The Vienna circle was “a shining pinnacle of exact thinking, set against a backdrop of wild fanaticism and maniacal stupidity,” Karl Sigmund writes in “Exact Thinking in Demented Times,” (another book that found its way to me in a kismetic sleight of hand on a curb on 13th street in the East Village). “Our valiant philosophers were well aware of standing on the perilously listing deck of a sinking ship, but this only lent greater urgency to their discussions…There seemed to be little time left.”
In the lake-filled valley of Lugano, it was hard to even imagine the inhuman scale of the surrounding mountain range. I don’t know how hard it might have felt to insist on taking the long view of history from the inside of the dark temporal valley of wartime Europe. The grand arc of time feels like an abstraction, and none of us survive to see it play out. But ideas do. We think differently today, entirely differently, because a group of people dared to think differently then. Ideas seem to travel differently in the manifold of spacetime than we do in the flesh. Less linearly and more quantum like. They tunnel.

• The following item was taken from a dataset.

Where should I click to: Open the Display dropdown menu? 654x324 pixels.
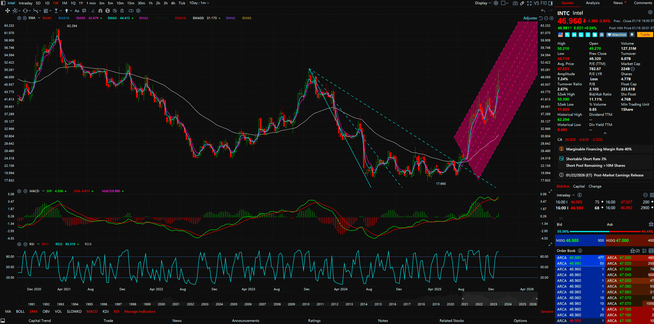point(483,3)
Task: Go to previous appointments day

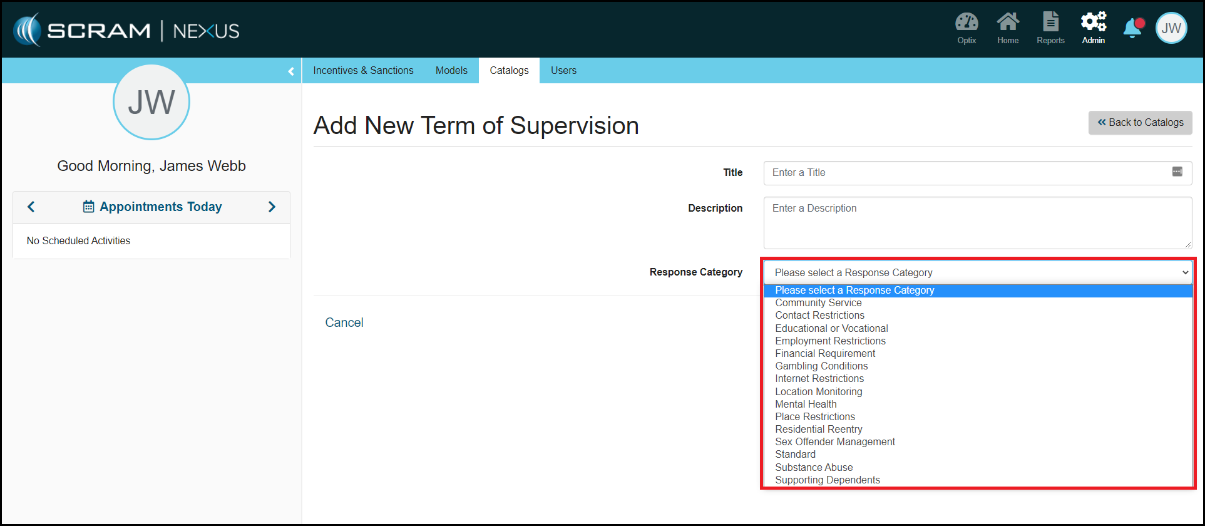Action: tap(31, 207)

Thanks to the power of (digital) superposition, the Helgoland 2025 conference photo came out great, all things considered. Everyone managed to not blink in at least one of the several snaps, though never all in the same one. That luxury was not afforded to the Solvay photographer. Wolfgang Pauli was the unlucky blinker in that case, although maybe Einstein, Lorentz, Planck, or Curie blinked in other prints and Pauli had to be sacrificed. Next to Pauli is Heisenberg, third from the right in the last row. He is the only one decidedly smiling, quite boyishly and excited. His hair looks windswept, as though he never left the island. He doesn't know what's coming, but he thrills at the promise of the moment he is in.